Work request: Transcribe exactly, please, the lines from the one containing "Viewport: 828px width, 910px height." through the end of the records below, and leave out the pictures.

Saved data entries:
++++++++++

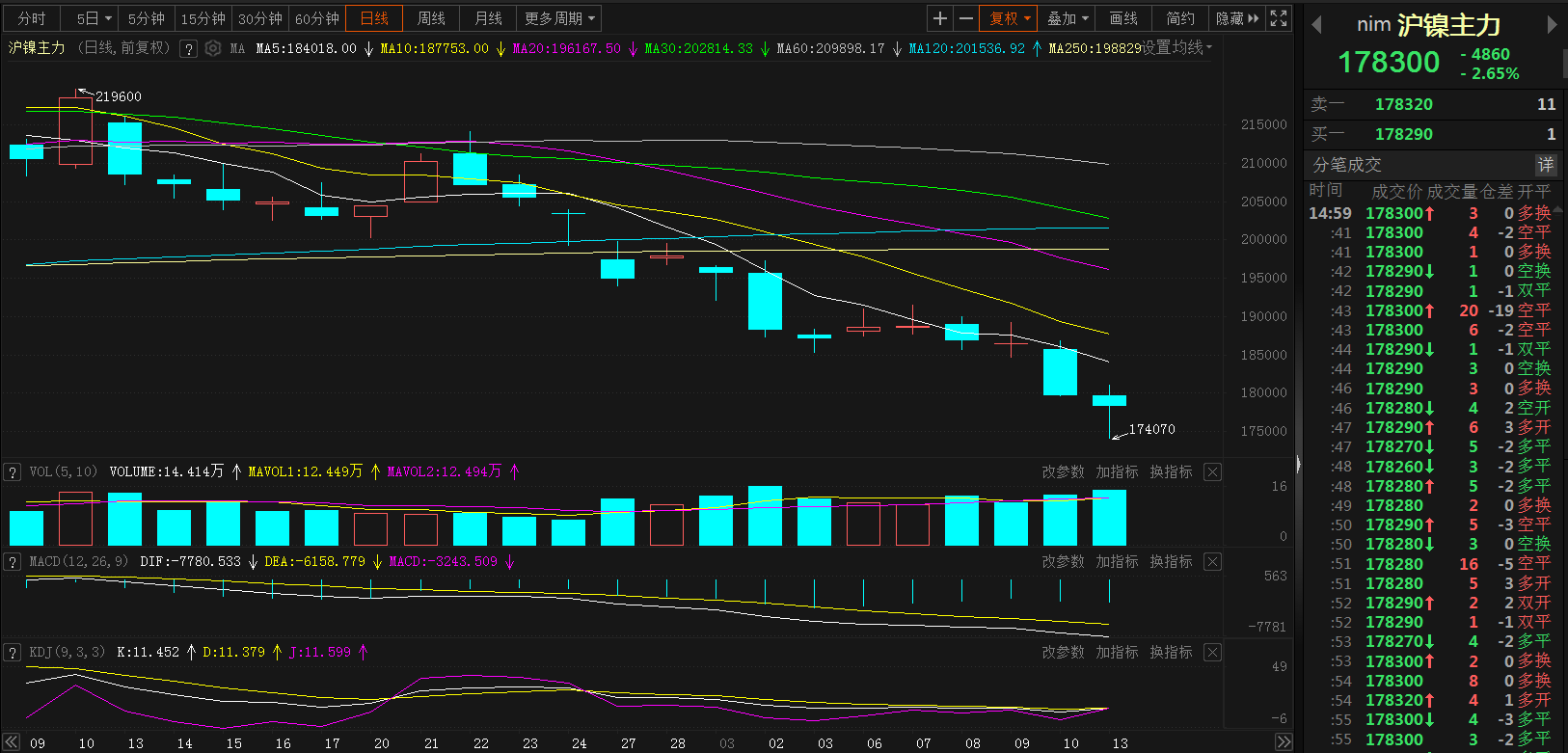
Task: Open 详 details for 分笔成交
Action: (x=1546, y=165)
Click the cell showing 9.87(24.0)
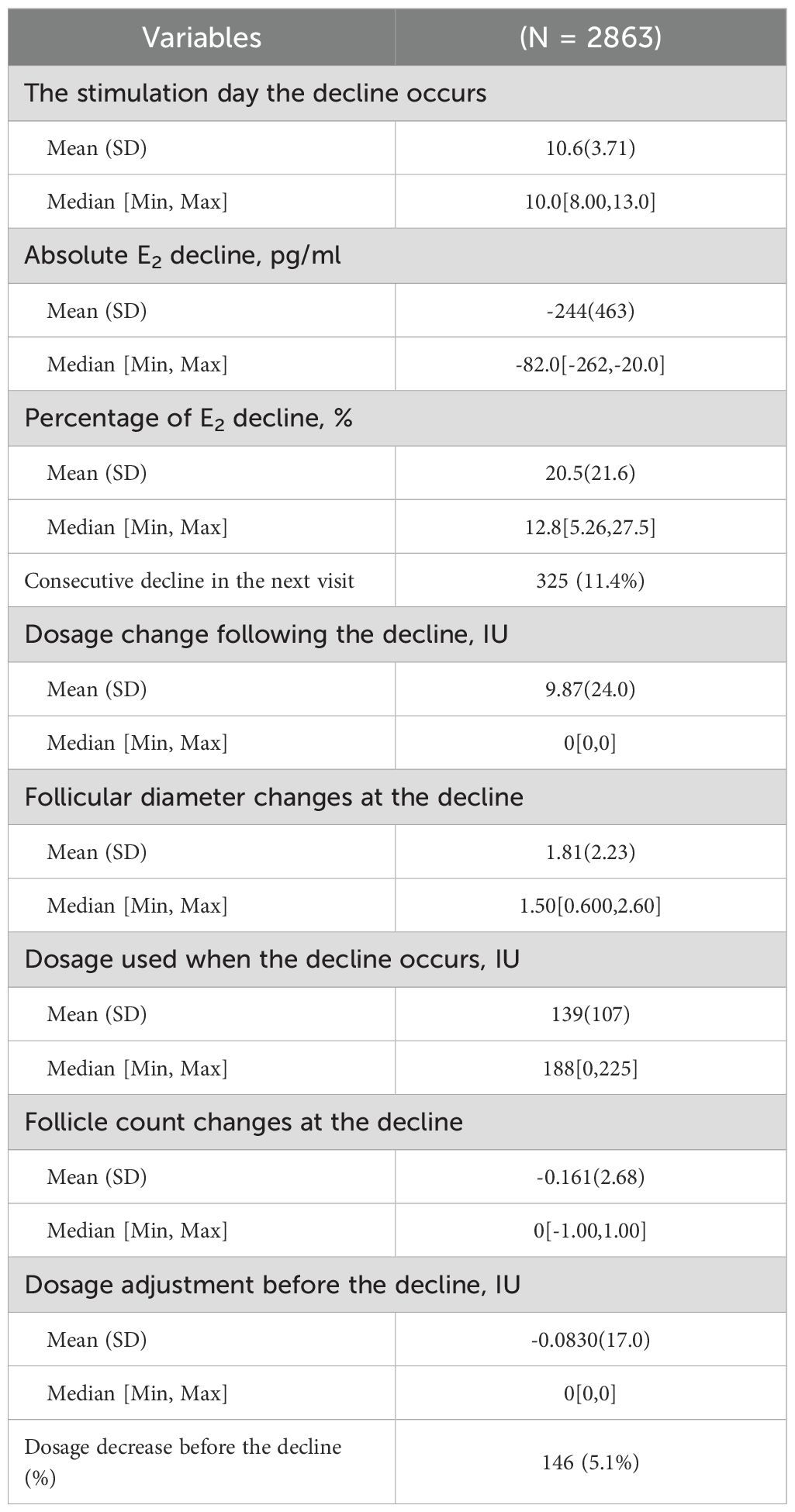The image size is (795, 1512). pyautogui.click(x=590, y=689)
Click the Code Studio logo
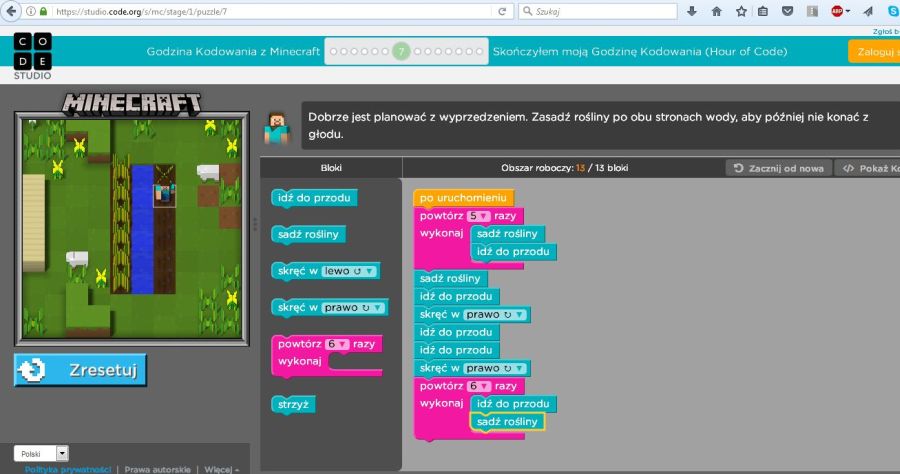Image resolution: width=900 pixels, height=474 pixels. click(32, 55)
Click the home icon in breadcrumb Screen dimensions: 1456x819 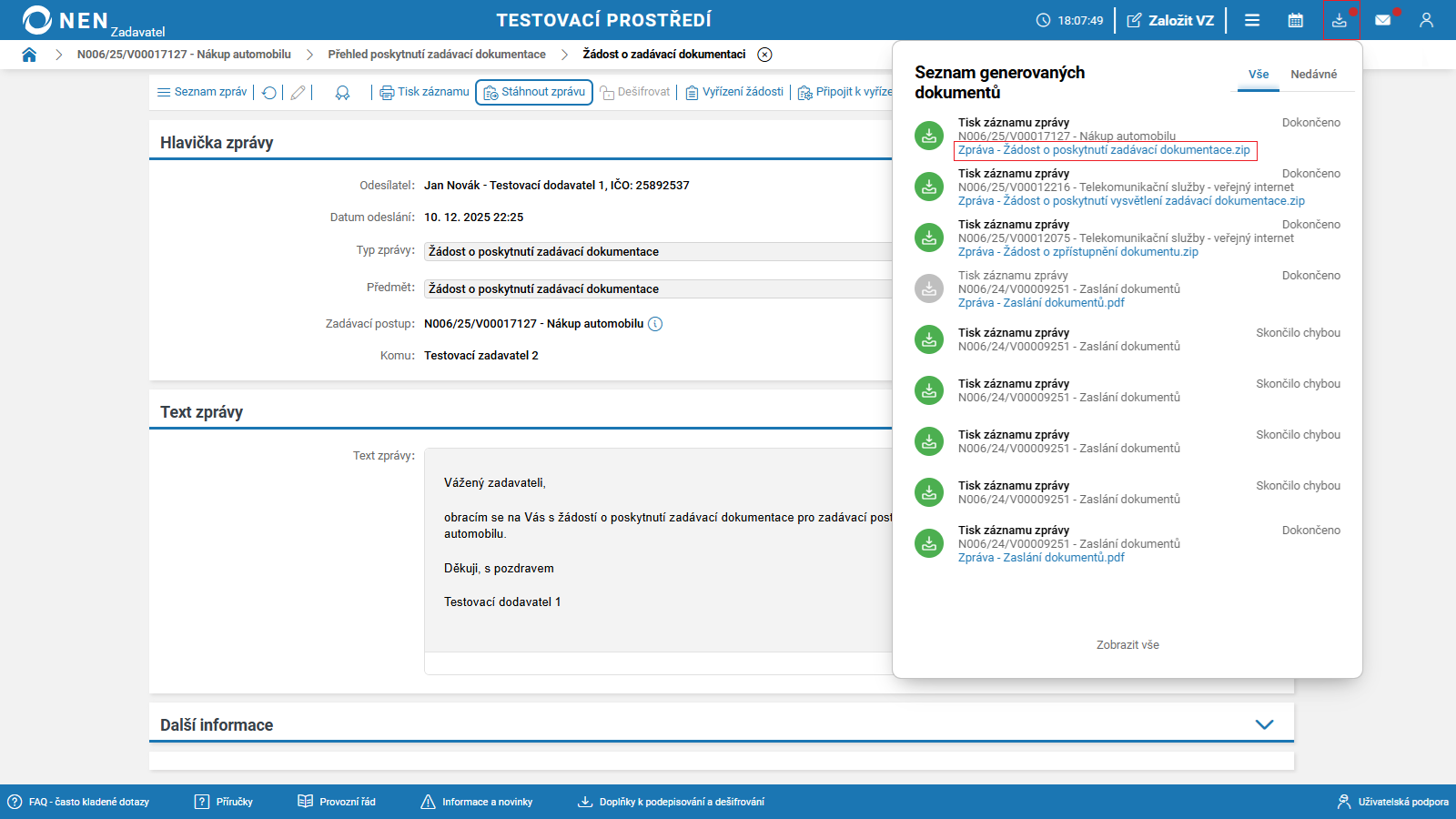pos(29,55)
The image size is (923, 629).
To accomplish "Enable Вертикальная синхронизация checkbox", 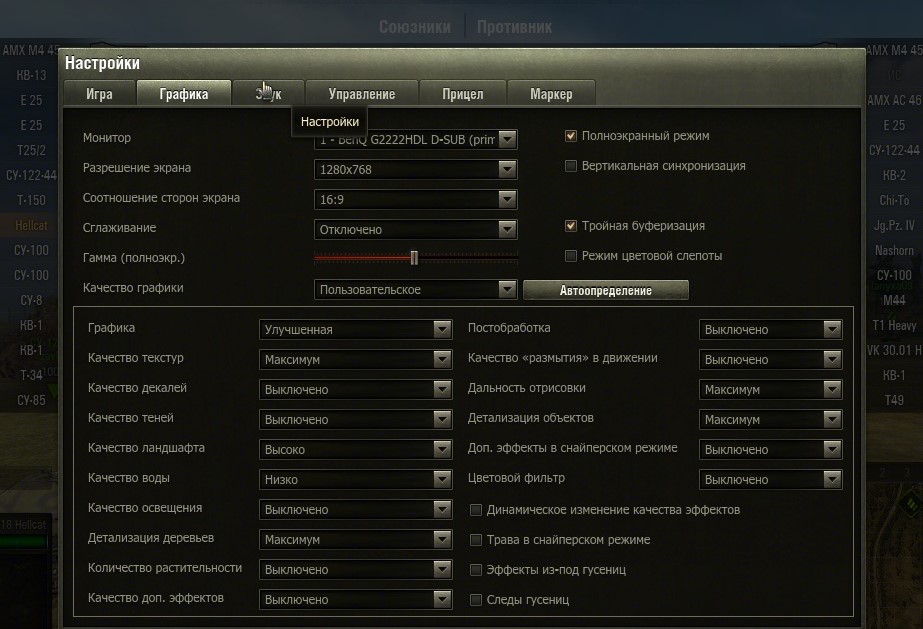I will point(571,166).
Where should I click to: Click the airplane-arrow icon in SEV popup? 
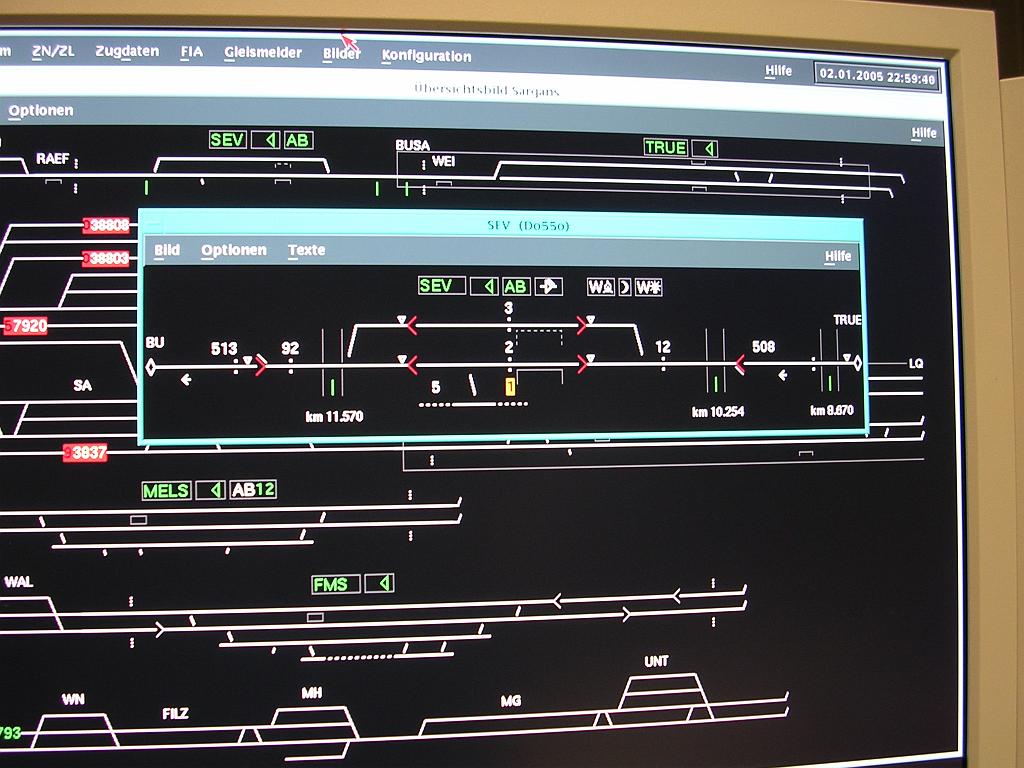548,287
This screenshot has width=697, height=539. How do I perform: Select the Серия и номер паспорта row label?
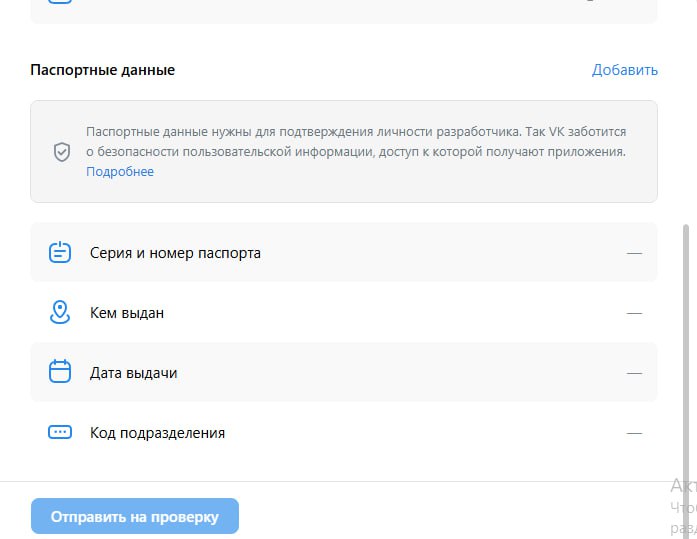pyautogui.click(x=175, y=253)
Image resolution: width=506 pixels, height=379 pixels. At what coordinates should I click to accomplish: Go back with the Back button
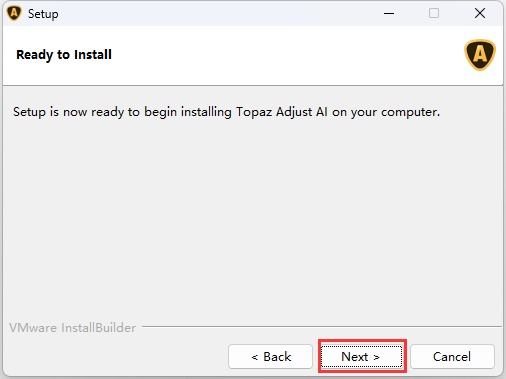coord(270,356)
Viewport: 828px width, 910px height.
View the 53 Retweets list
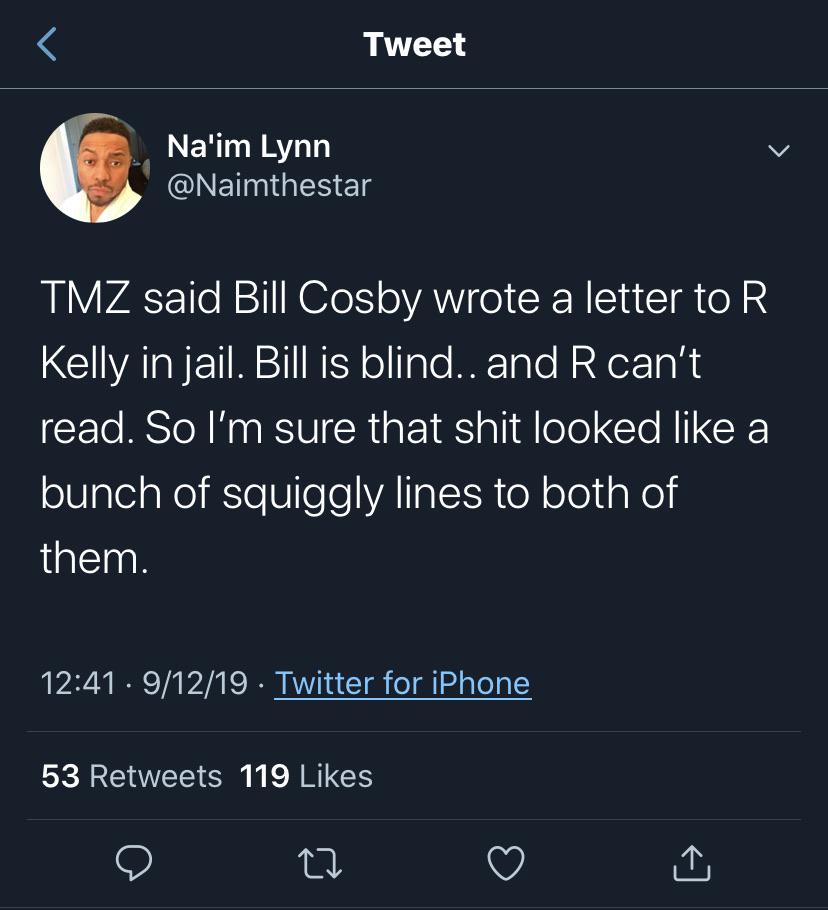[132, 776]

++++++++++

Solution to the problem:
Viewport: 828px width, 910px height.
View the 53 Retweets list
[132, 776]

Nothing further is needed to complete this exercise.